Master of St Trinians, Ronald Searle



I don't know all that much about him myself, but I do know about what or who he created - those smart, wicked, inventive girls of St Trinians who delighted adults and kids in films with antics that became the stuff of legend.

  I don't even know as much about his cartoons as I should, but Ronald Searle's enduring fame rests on them. What I can see now with crystal clarity is that his style of cartooning influenced that great and mysterious art form for a generation. Others who know this black art will speak on that with the authority I lack, and I leave it to them.

  At Teacher's College I stayed with my aunt and uncle and my cousins in the early 1960s. Uncle George was a serious man with an incisive mind, but had a keen sense of humour as well, and nothing brought it out so much as the St Trinians black and white movies of the era. His chuckles through these movies remain with me and I suspect it was their infectious nature that added much to the fun of watching them and make the memories so vivid.

  The thing about the belles of St Trinians was their constant 'up yours' to authority, their great schemes which always came off because of the sheer creativity of their naughtiness. Is it going too far to say that they made their contribution to the Women's Liberation Movement that was about to break like a tidal wave over the western world? I'm not sure, but of one thing I am. They jolly well did it on their own, old thing, sometimes with hockey sticks and lacrosse racquets, evading house mistresses in the dark passages of St Trinians dorms as they wove their nefarious schemes and brought them to fruition. They were absolutely free spirits, working the structures of authority exactly to their own advantage.

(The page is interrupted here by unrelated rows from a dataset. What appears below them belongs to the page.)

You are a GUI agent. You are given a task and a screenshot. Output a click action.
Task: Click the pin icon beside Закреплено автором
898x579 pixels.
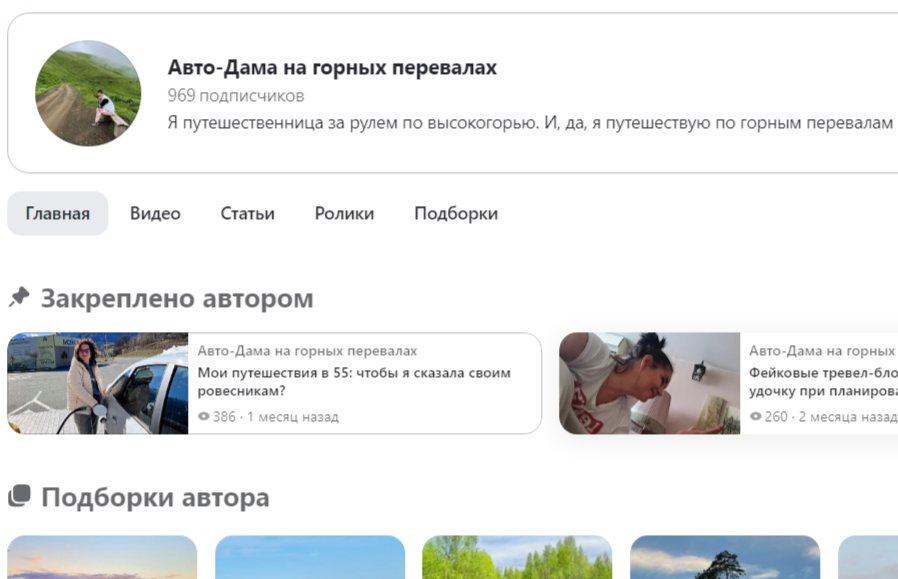(18, 296)
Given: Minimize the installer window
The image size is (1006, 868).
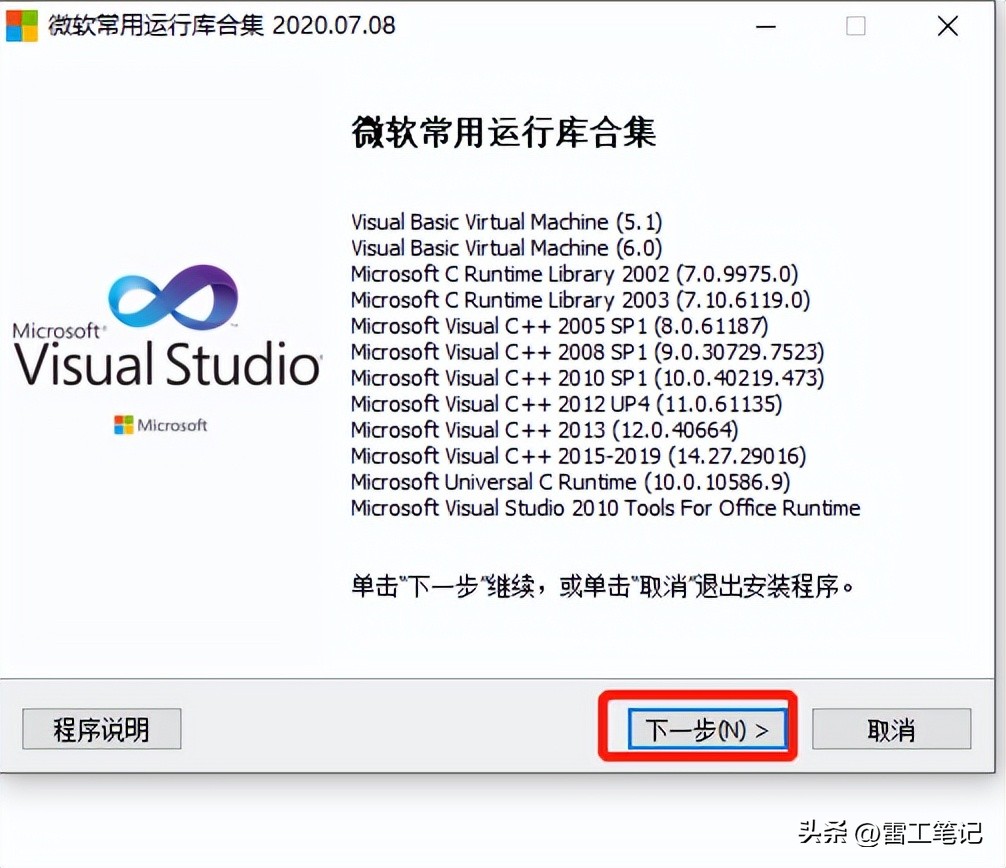Looking at the screenshot, I should 765,27.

  There was, I see now more than I ever did before, a great deal of the Ronald Searle slant on life in their attitude.

2 comments:

  1. St Trinian's girls were my least favourite of Searle's creations. Nigel Molesworth and his frend Peason were my best beloved.

    ReplyDelete
  2. Then you agree with my artist/cartoonist friend, Dr Watson - he wrote to me with a similar comment.

    You'll note I said little more than the personal connection, which is very limited. I think I need to make the acquaintance of Mr Molesworth and his friend Peason - in all that spare time I have!